China’s long-running effort to build out its energy sources is getting fresh momentum from the war in the Middle East, reinforcing a strategy that’s sent grid operators on a bond-selling binge and funneled hundreds of billions of dollars into the market.
“China’s infrastructure build out is far more efficient than that of most countries, and the power grid is no exception,” said Penny Chen, a senior director with Fitch Ratings. As surging power prices become a binding constraint on AI and manufacturing ambitions elsewhere, that advantage is set to widen.
State Grid operates power lines covering more than 80% of the country, delivering electricity to more than 1 billion people. Southern Grid handles most of the rest of the nation, including the economic powerhouse Guangdong.
State Grid did not immediately respond to a request seeking comment.
The rush to fund power infrastructure has allowed State Grid, the world’s largest utility firm, to regain the title as the country’s largest bond issuer since 2024, overtaking major commercial banks and the state railway builder.

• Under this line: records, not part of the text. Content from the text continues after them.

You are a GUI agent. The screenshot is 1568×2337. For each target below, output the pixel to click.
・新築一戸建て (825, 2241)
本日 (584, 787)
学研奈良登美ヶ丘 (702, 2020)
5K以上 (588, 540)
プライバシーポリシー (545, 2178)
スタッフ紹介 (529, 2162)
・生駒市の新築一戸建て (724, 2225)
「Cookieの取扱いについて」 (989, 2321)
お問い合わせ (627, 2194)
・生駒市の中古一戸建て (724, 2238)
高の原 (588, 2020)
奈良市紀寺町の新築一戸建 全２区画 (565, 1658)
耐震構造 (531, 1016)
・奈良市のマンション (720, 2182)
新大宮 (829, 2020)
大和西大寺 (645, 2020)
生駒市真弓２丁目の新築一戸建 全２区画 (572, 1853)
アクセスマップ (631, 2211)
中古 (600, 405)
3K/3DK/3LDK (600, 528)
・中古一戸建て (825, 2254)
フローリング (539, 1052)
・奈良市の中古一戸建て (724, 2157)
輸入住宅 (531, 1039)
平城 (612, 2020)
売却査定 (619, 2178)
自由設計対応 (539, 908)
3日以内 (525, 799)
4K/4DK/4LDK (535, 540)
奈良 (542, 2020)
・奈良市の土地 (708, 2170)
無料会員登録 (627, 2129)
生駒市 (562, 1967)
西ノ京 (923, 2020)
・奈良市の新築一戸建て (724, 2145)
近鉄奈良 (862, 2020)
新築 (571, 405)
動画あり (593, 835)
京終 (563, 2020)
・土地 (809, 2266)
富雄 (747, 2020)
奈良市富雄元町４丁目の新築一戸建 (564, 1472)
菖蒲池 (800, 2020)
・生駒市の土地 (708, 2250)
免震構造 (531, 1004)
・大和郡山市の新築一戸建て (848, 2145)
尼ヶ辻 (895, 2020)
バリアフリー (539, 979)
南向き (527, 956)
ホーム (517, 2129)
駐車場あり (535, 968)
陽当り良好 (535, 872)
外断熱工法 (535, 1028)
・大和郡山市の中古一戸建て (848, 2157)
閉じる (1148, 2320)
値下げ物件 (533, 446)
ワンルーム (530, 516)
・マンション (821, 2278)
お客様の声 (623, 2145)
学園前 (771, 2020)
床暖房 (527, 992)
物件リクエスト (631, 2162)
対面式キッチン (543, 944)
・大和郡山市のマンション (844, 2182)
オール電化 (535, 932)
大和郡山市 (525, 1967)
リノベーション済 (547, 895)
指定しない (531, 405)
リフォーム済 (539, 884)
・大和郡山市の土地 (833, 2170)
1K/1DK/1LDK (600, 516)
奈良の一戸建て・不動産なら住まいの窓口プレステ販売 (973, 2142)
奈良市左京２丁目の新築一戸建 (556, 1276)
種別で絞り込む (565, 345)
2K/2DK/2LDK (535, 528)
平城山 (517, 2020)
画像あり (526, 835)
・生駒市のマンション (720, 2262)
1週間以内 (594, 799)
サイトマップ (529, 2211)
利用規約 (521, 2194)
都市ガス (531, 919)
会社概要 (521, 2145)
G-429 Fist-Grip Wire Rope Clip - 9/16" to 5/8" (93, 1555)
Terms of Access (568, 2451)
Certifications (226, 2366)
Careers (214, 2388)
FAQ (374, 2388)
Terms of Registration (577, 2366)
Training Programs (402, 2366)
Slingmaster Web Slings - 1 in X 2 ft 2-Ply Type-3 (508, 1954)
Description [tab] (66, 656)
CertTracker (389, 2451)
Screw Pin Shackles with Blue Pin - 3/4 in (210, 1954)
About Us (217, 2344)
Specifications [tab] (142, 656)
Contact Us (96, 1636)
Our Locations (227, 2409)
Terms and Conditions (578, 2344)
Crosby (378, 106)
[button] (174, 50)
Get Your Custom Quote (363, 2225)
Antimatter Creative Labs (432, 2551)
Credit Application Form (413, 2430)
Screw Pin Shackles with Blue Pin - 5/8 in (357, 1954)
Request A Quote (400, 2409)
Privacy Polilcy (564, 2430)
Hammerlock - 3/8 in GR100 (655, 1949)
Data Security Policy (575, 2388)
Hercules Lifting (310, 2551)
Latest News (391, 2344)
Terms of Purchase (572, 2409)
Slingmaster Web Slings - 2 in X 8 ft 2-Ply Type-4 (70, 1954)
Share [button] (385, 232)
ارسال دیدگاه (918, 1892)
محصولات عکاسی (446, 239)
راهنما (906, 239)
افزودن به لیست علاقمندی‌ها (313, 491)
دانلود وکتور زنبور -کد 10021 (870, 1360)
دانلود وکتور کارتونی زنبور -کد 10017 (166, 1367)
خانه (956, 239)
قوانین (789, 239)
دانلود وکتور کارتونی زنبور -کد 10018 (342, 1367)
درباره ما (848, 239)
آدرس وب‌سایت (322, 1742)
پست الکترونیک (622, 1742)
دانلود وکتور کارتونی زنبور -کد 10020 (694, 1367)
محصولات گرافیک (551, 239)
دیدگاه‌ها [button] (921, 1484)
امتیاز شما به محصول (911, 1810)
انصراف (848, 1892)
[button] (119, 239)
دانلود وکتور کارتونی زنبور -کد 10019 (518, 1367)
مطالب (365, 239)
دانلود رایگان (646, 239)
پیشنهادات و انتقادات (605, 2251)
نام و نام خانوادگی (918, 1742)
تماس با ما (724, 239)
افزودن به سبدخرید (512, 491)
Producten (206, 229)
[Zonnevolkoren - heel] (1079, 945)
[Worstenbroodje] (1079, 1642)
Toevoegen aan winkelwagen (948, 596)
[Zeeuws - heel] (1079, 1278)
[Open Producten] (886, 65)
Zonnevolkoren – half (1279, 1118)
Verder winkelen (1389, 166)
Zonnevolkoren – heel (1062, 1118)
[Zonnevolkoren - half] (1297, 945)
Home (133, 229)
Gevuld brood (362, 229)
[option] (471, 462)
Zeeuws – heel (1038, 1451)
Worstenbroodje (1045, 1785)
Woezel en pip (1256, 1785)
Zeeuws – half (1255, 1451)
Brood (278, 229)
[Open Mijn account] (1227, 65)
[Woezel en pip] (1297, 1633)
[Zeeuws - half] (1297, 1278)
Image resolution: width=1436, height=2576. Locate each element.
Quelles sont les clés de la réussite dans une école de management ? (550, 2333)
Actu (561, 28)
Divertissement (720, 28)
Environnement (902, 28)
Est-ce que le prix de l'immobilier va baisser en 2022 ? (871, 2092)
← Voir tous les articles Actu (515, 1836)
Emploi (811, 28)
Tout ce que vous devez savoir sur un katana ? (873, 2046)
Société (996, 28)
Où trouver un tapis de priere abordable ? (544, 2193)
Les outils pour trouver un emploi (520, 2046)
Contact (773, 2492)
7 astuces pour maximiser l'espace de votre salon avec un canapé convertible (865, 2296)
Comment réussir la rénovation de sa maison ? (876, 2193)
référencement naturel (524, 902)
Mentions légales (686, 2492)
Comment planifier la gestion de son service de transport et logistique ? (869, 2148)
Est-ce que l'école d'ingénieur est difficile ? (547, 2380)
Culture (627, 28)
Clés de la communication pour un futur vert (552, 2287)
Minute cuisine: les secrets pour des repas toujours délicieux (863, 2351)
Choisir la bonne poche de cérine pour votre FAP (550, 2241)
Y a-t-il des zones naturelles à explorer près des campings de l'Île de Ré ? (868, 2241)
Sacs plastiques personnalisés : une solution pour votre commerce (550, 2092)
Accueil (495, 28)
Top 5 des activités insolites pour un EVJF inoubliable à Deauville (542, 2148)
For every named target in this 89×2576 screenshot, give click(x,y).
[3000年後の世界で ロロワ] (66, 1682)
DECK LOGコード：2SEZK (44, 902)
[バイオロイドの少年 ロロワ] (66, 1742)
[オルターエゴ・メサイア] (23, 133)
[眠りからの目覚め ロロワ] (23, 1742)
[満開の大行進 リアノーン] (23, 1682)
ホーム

The firm issued a record 754.5 billion yuan of bonds domestically last year alone, almost tripling the previous year’s total, after its capital spending increased by 20% a year earlier.
State Grid’s average annual bond issuance could be around 1.2 to 1.4 trillion yuan over the next five years, according to Li Gen, founder of Beijing G Capital Private Fund Management Center. During peak construction this year and next, annual issuance could even exceed 1.5 trillion yuan, which “firmly cements its position as China’s largest corporate bond issuer” and even surpassing total issuance of many provinces.
But cheap and plentiful electricity requires more than just heavy spending. China’s transmission and battery-storage assets are underutilized, and the path to market reforms that would unlock them remains unclear. Questions are also mounting over how state grids will pay back record debt loads, especially if efficiency fails to improve.
Still, the recent disruptions in the Strait of Hormuz underscore the logic behind China’s strategy. “These incidents highlight the importance of localizing energy sources to ensure security and stability,” said Lin Boqiang, director of the China Institute for Studies in Energy Policy at Xiamen University. China’s shift toward green energy is the right strategic move, he added.